Only bomb we ever had was a whole wheat yeast donut .. that and the oat bran one. It was the hippy, dippy era so we thought they would sell. We were wrong. What a disaster. 

A donut made from real ingredients is not bad for you.
One of our oldest regular customers is a Dean of Dentistry. Vegetarians can eat our donuts. We don't use any animal fats, only 100 percent vegetable shortening. Not so good for vegans though because we use fresh eggs.

We don't know how many donuts we sell in a day .  We've never counted ... No, no, we won't tell you. No, really, we CAN'T tell you because we make them to order and the amount changes hour to hour.  If it's quiet we make less. If it's busy we keep churning them out until the trays are filled. Whatever we don't sell at the end of the day goes to the Gospel Mission.

How much sugar do we buy? How much flour?  You'd have to ask our accountant. We can't even tell you how many blocks of yeast we buy or some donut man will be able to figure out our numbers. We got a phone call last week. Somebody wanted a detailed description of all our donuts, and all kinds of other information ... how to make one ... what sells well. The girl who answered the phone panicked. But we said, 'Don't worry. In the 30 years we've been in business lots of people have tried to copy what we do, mimicked our name and everything ... but they couldn't duplicate our philosophy, and so they never stayed open for very long.

Yes, we do have competitors. Tim Hortons.   But they are never going to allow a Tim Hortons on the Island. Do you think those guys are going to make their donuts by hand? Forget it. You know what they do? They make all their donuts in a central commissary in Ontario and then ship them F-R-O-Z-E-N across the country! Who wants to eat a donut like that when you can eat one that was freshly made minutes before? One that's still HOT!
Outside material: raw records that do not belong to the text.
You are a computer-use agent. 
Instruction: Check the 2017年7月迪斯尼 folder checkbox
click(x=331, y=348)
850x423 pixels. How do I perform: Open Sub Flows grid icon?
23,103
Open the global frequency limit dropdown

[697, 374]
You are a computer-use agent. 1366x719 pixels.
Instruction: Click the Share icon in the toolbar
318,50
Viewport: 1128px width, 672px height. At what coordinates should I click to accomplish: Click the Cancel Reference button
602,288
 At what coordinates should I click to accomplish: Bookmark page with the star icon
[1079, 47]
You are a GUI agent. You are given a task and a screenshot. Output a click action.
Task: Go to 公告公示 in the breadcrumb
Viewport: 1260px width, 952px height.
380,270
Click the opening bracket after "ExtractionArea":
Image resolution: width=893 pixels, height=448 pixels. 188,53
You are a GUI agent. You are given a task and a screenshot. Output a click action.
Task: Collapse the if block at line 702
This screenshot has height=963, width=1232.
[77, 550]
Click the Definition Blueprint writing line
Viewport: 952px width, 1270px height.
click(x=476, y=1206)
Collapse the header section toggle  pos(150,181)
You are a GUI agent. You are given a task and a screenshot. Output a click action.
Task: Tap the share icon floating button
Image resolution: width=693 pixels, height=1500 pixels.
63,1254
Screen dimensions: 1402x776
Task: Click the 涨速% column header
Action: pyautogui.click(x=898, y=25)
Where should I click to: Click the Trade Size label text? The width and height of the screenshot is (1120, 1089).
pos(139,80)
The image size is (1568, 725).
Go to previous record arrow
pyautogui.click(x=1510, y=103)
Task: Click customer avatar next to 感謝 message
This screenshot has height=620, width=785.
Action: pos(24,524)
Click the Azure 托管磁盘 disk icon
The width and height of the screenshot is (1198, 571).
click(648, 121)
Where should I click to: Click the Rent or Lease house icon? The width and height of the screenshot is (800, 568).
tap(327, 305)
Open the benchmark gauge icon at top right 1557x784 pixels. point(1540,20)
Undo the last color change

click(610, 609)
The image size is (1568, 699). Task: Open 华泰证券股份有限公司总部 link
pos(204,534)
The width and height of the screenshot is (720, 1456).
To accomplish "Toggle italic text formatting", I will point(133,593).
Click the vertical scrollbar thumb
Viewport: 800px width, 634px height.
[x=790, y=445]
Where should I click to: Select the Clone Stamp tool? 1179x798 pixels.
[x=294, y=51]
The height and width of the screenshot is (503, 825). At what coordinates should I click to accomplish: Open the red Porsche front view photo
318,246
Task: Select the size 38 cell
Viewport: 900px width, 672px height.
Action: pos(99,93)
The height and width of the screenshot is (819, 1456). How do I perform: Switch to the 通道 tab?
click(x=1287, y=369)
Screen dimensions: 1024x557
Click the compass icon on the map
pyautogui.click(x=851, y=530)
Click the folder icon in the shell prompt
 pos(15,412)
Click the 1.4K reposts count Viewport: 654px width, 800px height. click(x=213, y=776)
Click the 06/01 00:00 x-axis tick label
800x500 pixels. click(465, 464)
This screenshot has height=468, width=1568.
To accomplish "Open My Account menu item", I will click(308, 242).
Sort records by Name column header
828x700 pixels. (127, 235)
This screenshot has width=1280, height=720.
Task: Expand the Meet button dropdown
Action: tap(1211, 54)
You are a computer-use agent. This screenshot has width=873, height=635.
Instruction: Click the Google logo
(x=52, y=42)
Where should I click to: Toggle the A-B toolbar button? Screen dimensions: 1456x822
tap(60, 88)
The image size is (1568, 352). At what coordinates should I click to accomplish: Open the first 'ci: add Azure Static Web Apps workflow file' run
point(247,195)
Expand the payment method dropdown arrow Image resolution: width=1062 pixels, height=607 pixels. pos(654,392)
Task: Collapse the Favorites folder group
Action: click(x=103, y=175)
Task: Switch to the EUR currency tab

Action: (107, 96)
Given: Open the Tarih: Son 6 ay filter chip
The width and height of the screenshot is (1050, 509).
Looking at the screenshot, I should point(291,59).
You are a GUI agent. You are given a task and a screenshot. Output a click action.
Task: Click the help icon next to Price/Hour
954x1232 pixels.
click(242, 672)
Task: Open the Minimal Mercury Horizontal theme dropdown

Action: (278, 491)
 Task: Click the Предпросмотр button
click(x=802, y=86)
And watch out for those ones that have an aftertaste of nutmeg. That's an old baker's trick to cover up the fact that their product has no natural flavour.

We're happy being a Mom and Pop shop.  We don't want to franchise. You can make a lot of money franchising, but then you lose control of the quality of the product. We're proud of what we sell. We like having just the one store where we know our regular customers, and you know, we think it's all we actually need.

Retiring? That's a hard question. Alan is having health problems. He's going to lose a kidney and will have have to go into hemodyalysis. But we can't blame this on the donuts. The doctors think it stems back to a case of untreated strep throat that Alan had at age 16. So the future is uncertain. We'd like to keep the shop open as long as possible. It's not just for us, or even our customers. Some of our employees have been with us for a very long time. For example our bakers, Alvin and Tim, started in 1982 and 1986 respectively. Carol our manager has been with us since 1987. Her wedding cake was made out of donuts. Donna, our "newbie", has been with us for nine years. Our employees love the business and they are like family to us. Maybe when it is time for us to quit one of them will want to keep it going. We hope so. Until then, appreciate the donuts while you can. 

One last thing ... The pumpkin donuts, the ones everyone waits for all year, will be here on October 1!  That's almost like.... tomorrow! We're excited!